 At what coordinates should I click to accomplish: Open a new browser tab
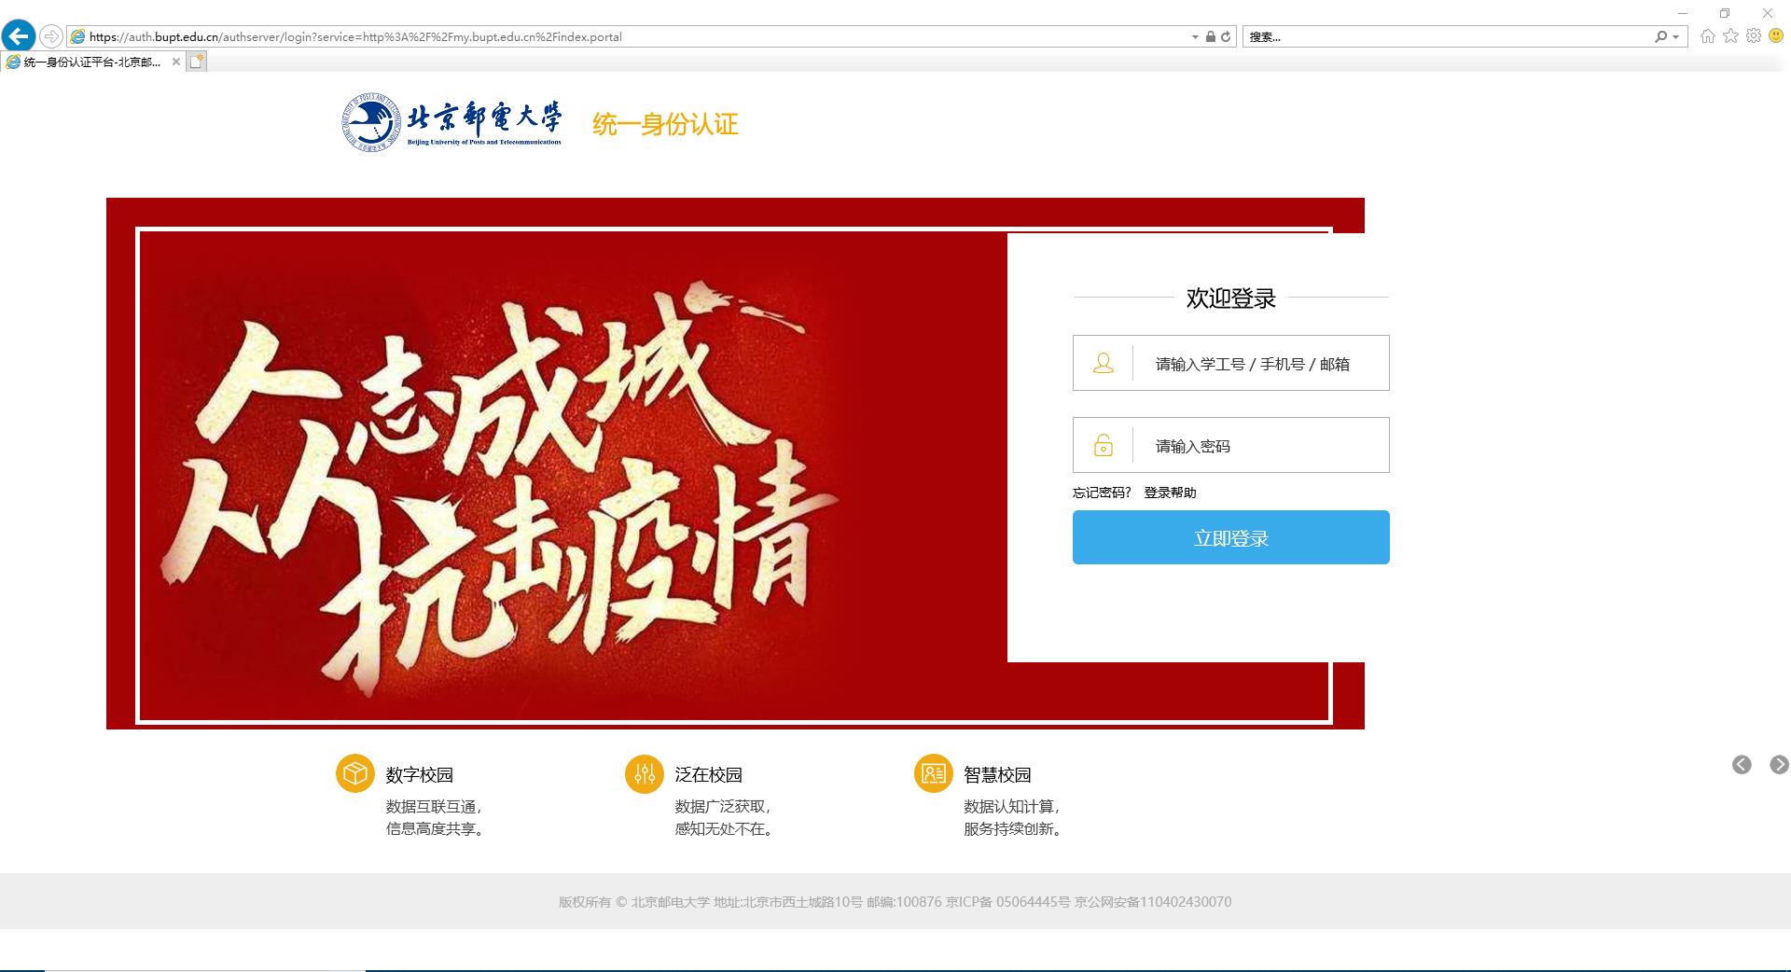pos(196,62)
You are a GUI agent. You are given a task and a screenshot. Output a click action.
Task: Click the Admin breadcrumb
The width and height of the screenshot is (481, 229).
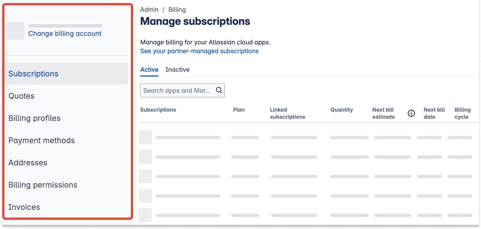coord(149,10)
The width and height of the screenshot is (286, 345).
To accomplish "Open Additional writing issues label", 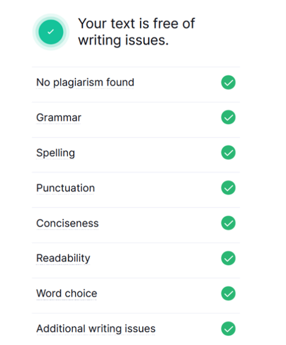I will coord(96,329).
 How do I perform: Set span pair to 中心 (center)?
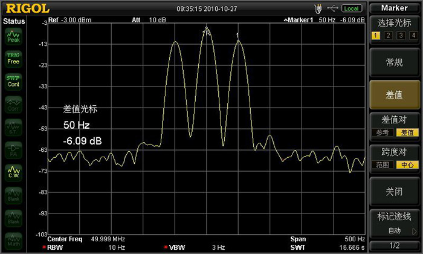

+ + + + +

• [WRITTEN REQUEST]:
Count the lines in the records above that contain the word "height", and reply with the number alone.

• [RESULT BELOW]:
2